→ **Raw data**:

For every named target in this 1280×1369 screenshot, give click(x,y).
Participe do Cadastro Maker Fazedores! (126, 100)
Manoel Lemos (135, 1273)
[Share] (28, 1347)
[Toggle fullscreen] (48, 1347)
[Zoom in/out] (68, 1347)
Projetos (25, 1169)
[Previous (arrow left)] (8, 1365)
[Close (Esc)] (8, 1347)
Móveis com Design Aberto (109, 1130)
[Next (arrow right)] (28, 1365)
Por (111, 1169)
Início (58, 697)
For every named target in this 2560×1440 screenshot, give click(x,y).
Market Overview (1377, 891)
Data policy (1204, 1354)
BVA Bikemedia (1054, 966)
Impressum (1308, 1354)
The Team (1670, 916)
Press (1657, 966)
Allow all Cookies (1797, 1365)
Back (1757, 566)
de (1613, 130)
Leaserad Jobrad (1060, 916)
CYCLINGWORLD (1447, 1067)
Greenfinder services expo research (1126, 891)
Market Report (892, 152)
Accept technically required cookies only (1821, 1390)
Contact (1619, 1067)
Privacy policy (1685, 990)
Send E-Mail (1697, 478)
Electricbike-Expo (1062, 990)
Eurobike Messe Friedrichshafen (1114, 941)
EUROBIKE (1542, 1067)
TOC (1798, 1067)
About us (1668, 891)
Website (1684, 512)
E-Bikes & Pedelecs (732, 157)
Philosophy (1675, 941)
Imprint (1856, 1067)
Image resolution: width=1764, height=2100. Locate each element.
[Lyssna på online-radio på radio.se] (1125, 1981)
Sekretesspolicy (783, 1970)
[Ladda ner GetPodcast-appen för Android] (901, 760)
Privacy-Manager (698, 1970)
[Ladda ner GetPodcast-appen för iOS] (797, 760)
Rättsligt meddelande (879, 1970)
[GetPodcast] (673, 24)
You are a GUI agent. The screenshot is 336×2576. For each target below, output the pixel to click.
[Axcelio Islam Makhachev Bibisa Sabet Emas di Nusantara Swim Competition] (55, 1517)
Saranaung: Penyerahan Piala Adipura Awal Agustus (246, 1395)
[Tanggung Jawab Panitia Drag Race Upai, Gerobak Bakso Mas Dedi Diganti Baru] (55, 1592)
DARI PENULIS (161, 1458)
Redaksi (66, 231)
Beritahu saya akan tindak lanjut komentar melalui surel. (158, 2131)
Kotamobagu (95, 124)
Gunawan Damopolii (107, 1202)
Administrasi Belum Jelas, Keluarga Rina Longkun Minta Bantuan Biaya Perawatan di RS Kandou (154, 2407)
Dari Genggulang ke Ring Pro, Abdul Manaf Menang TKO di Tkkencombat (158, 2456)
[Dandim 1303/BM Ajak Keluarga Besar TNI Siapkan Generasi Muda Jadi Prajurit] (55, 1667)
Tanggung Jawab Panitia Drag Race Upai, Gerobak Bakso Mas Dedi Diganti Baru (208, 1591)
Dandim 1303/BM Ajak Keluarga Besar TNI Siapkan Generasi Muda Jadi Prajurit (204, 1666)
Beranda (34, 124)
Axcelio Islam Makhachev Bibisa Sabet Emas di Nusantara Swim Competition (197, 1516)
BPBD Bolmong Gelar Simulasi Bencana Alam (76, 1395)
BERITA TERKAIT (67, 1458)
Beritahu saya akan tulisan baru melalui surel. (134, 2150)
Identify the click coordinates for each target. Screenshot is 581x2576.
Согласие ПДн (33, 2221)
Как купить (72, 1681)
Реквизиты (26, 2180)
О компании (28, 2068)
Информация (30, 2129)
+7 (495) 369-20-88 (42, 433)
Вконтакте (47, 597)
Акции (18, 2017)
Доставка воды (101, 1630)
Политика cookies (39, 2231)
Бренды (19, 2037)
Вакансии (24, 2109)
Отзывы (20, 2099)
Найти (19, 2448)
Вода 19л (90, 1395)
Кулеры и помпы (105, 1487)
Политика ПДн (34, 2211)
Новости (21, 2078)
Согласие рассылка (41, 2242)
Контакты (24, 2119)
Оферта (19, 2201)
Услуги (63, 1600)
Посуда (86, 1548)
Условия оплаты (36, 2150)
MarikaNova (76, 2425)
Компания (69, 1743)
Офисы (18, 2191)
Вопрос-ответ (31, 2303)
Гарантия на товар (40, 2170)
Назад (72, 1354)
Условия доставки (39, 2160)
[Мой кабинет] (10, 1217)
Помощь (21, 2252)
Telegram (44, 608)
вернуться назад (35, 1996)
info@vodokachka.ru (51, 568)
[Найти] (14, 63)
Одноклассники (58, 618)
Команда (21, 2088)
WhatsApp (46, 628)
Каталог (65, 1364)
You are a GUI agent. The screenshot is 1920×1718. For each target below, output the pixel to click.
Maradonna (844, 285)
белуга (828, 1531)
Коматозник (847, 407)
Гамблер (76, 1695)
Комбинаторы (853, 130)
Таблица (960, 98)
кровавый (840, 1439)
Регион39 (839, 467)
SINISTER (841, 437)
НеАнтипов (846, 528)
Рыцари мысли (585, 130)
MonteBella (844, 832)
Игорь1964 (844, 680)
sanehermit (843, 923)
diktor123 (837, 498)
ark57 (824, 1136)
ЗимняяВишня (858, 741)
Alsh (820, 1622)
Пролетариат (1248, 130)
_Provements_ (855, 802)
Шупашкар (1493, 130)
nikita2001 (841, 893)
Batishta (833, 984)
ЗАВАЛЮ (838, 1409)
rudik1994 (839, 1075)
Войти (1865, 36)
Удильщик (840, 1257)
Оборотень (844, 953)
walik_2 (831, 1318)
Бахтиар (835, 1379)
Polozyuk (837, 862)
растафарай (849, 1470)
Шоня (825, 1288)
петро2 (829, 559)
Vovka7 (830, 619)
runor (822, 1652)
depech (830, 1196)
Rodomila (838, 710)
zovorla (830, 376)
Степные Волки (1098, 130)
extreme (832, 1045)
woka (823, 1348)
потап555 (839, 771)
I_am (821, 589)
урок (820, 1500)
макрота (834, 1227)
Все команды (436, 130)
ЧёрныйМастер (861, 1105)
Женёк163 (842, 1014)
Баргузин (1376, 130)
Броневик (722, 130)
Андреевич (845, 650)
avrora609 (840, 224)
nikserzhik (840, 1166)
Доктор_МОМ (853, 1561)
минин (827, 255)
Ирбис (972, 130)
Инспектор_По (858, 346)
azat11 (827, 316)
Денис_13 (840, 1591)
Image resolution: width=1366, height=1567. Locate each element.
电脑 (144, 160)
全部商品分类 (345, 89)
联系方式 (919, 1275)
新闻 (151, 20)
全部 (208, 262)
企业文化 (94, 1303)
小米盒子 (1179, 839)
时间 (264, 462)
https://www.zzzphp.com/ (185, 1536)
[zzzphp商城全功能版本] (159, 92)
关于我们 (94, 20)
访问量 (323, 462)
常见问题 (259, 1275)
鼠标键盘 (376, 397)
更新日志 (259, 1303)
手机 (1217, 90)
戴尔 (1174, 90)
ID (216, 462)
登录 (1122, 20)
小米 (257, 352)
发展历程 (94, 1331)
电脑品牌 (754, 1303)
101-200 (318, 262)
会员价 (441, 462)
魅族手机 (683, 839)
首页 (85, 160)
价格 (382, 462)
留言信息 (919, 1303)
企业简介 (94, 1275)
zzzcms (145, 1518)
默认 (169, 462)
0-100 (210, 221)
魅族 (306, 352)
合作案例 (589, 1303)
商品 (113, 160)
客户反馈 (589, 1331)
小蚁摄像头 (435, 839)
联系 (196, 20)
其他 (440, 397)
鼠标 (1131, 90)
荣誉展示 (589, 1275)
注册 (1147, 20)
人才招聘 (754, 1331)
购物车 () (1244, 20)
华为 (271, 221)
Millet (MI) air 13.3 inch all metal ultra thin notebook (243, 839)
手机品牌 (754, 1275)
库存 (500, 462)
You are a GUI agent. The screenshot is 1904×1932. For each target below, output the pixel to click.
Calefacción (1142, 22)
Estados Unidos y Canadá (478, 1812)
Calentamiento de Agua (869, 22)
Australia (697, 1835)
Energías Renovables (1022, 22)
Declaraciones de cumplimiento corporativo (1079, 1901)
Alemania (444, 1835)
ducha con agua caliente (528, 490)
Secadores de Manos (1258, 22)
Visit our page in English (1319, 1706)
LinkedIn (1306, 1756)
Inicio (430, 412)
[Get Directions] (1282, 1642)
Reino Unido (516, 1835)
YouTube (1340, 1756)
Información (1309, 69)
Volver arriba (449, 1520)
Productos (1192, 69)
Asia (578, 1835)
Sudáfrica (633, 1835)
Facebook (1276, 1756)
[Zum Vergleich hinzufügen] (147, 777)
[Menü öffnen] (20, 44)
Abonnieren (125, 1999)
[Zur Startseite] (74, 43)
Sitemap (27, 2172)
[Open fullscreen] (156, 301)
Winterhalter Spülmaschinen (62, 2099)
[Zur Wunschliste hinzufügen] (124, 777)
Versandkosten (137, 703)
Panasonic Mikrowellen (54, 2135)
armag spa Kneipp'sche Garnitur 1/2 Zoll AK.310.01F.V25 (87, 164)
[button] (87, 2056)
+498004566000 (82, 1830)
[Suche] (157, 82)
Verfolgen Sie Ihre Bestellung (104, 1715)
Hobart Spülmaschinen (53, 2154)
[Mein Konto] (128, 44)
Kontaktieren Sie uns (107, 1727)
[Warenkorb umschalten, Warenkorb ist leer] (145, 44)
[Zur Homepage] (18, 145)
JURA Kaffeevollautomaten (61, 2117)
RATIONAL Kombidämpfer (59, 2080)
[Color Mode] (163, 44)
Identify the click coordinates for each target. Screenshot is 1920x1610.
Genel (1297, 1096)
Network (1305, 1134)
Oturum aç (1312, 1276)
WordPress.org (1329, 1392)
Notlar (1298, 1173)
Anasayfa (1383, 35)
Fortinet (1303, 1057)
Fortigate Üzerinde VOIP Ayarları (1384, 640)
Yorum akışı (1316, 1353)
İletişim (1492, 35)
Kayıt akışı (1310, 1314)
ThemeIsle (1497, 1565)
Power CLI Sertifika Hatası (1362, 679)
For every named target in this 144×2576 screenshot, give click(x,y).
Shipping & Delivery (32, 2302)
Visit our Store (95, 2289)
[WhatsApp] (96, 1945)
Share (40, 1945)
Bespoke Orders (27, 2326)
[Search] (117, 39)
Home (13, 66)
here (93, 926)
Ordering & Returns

→ **Task details**: Check each line above for the word "Bibisa", and copy the lines where it appears.

→ **Answer section**:
[Axcelio Islam Makhachev Bibisa Sabet Emas di Nusantara Swim Competition] (55, 1517)
Axcelio Islam Makhachev Bibisa Sabet Emas di Nusantara Swim Competition (197, 1516)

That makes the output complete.